NIDA and policy groups are working to ensure this vulnerable population is protected from the virus
By Jenny Diedrich
Government agencies and policy groups are continuing to spread the word that people with substance use disorder (SUD)—about 20 million adults in the United States—are at increased risk of severe illness from COVID-19 and should be vaccinated.
In March, the Centers for Disease Control and Prevention (CDC) added SUD to its list of medical conditions that put people at heightened risk for dire outcomes from COVID. Healthcare experts say both physical and societal factors cause the SUD population to be especially susceptible.
People with a chronic history of SUD are in danger because of the damage done to their bodies by drug use, notes Nora Volkow, M.D., director of the National Institute on Drug Abuse (NIDA). “Drugs affect many systems in the body, most notably the cardiovascular, pulmonary and immune systems. These are also targeted by the COVID-19 virus,” Volkow says.
Jessica Hulsey, founder and CEO of the Addiction Policy Forum (APF), says the physical symptoms of addiction can be an underlying health condition for complications from COVID. “We were aware of that with diabetes, heart disease and other conditions,” she says. “Clarifying it for our [SUD] community is really important so we can keep individuals in recovery safe.”
Because these people [with SUD] have been mistreated, they don’t necessarily trust the healthcare system. There is an enormous amount of mistrust. … It’s a very tragic situation.”—Nora Volkow, NIDA
The stigma and discrimination faced by people with SUD adds to the risk. Many people suffering from addiction resist reaching out to the healthcare system for help and may not seek medical attention until they’re already severely ill, especially if they’re unemployed and uninsured, Volkow says. They are then less likely to take the initiative and get a COVID vaccination.
“Because these people have been mistreated, they don’t necessarily trust the healthcare system,” Volkow says. “There is an enormous amount of mistrust. If they go into a healthcare system that is already saturated [due to the pandemic], they may be turned away. It’s a very tragic situation.”
The numbers show that this population should be prioritized for a COVID vaccination. Data cited by Volkow indicates that people with an SUD diagnosis are seven times more likely than the general population to be infected with COVID-19 and are approximately 50% more likely to die from the virus.
Spreading the Word That COVID Vaccines Are Safe
NIDA has been working with groups like the APF to educate people on the importance and safety of getting a COVID vaccination.
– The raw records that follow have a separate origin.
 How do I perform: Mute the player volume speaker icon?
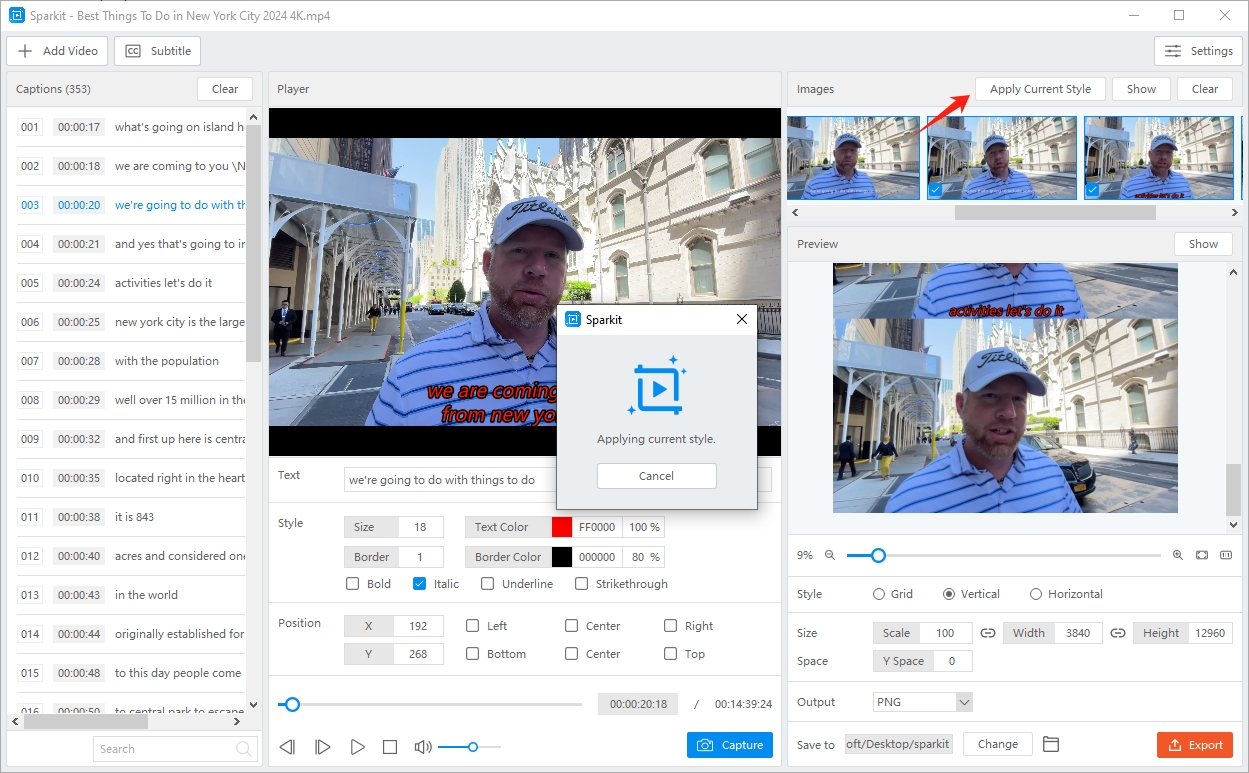point(423,747)
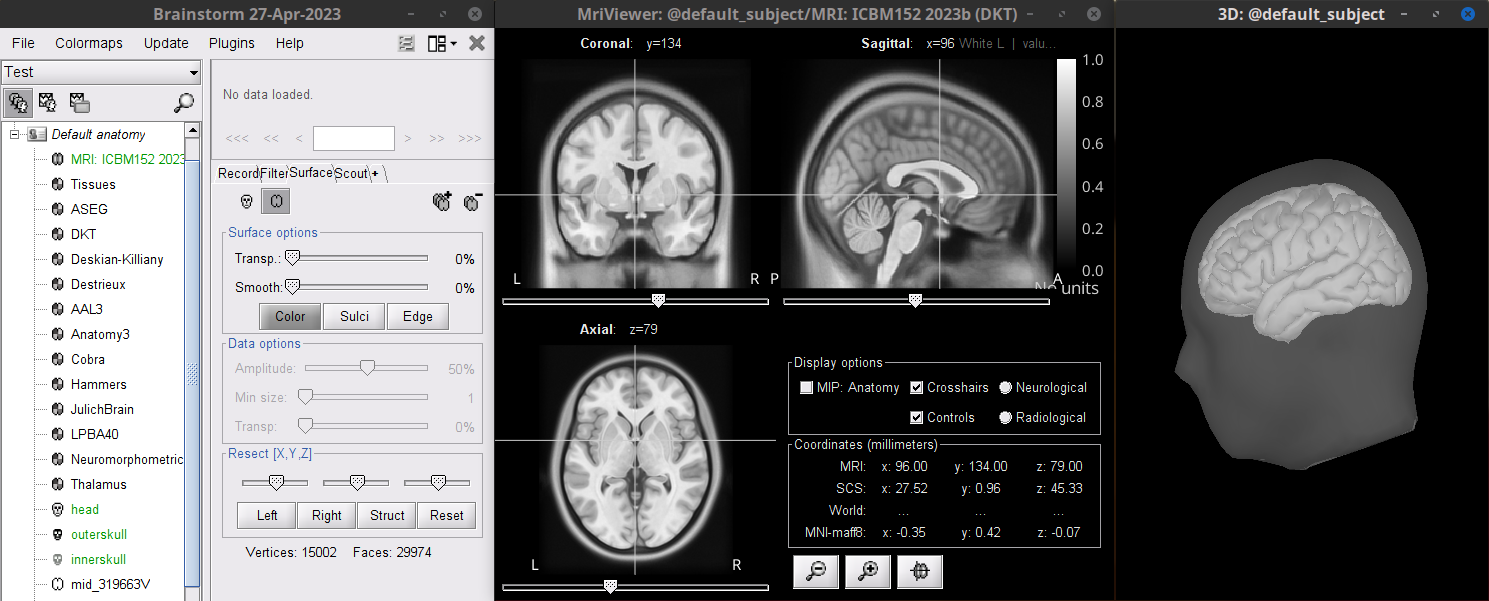1489x601 pixels.
Task: Collapse the Default anatomy tree node
Action: click(16, 134)
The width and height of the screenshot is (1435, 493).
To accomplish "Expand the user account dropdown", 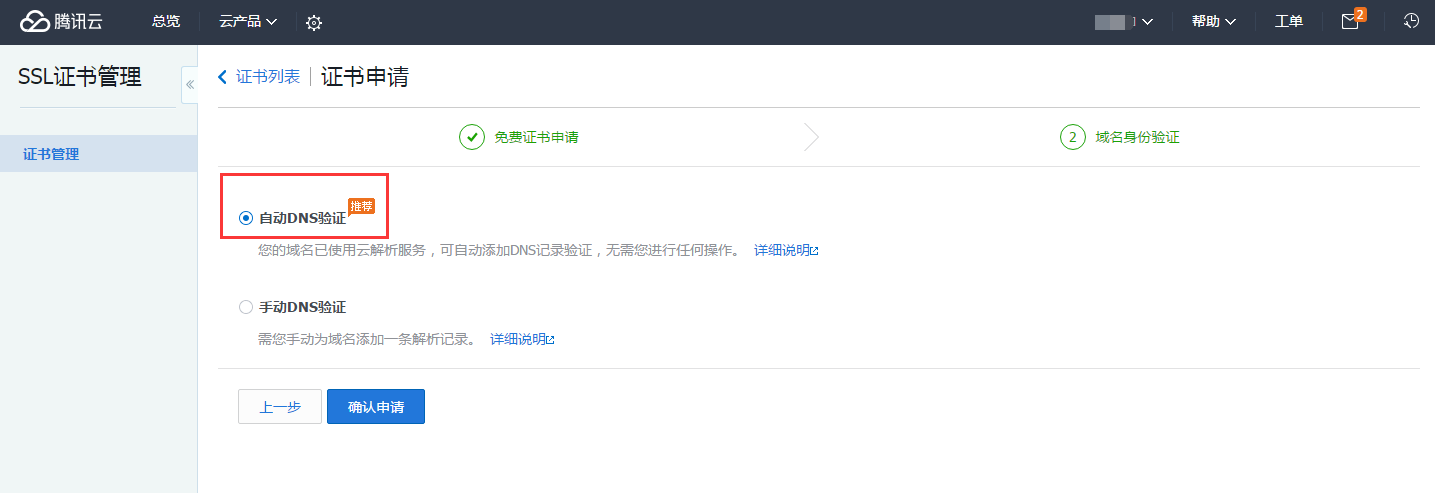I will coord(1125,22).
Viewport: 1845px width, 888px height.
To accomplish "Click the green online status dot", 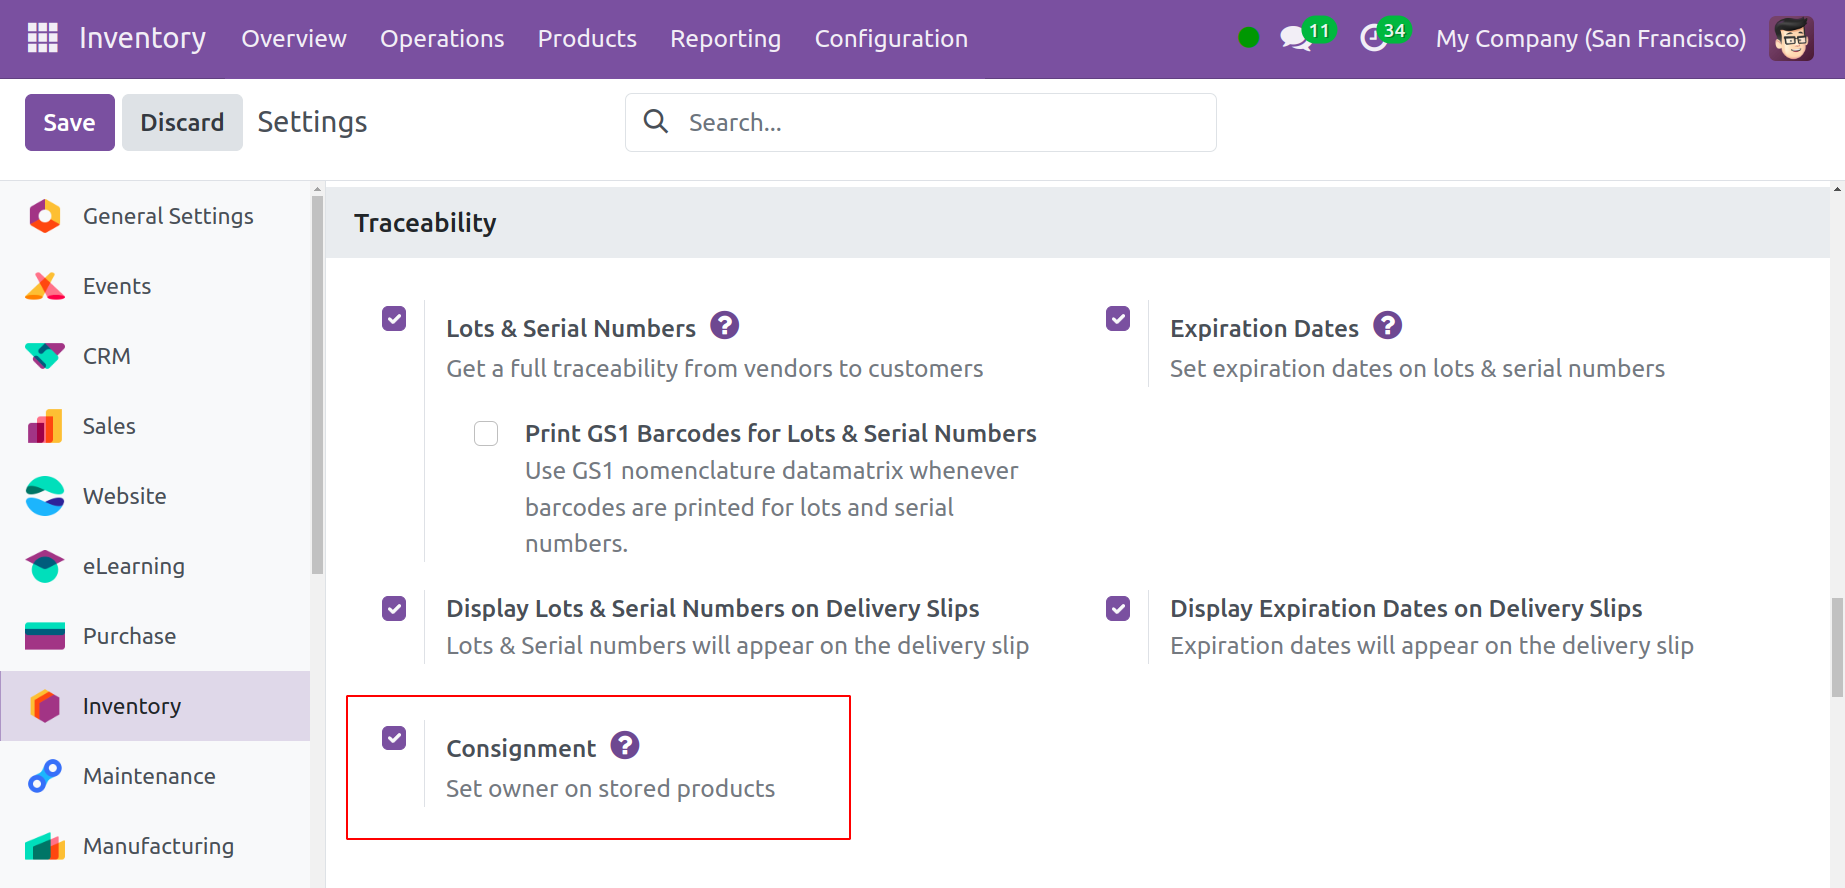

The APF sent an alert about the CDC guidance to its network of more than three million patients, families, caregivers and providers, according to Hulsey. The organization also hosted a webinar with Volkow and Anthony Fauci, M.D., director of the National Institute of Allergy and Infectious Diseases, and is planning two follow-up webinars—one on the CDC guidance and one to highlight local vaccination initiatives. Both events will be livestreamed on YouTube and Facebook. (Look for updates on the upcoming webinars on the APF website’s COVID page.)
Volkow says the ultimate goal is to generate trust in the healthcare system and the safety of the COVID-19 vaccine among the addiction community. Utilizing people of influence for this population—including leaders of community programs, medication-assisted treatment (MAT) providers, and members of recovery programs such as Alcoholics Anonymous—is critical, she says.
All of these [addiction-oriented] places are run by people in recovery. That’s why people go there—because they feel like they’re going to get the straight story.”—Philip Rutherford, Faces & Voices of Recovery
Philip Rutherford, CEO of the advocacy organization Faces & Voices of Recovery, believes another effective method would be to offer vaccinations at places that people with SUD trust, such as recovery support groups or safe injection sites. “All of these places are run by people in recovery,” he says. “That’s why people go there—because they feel like they’re going to get the straight story.”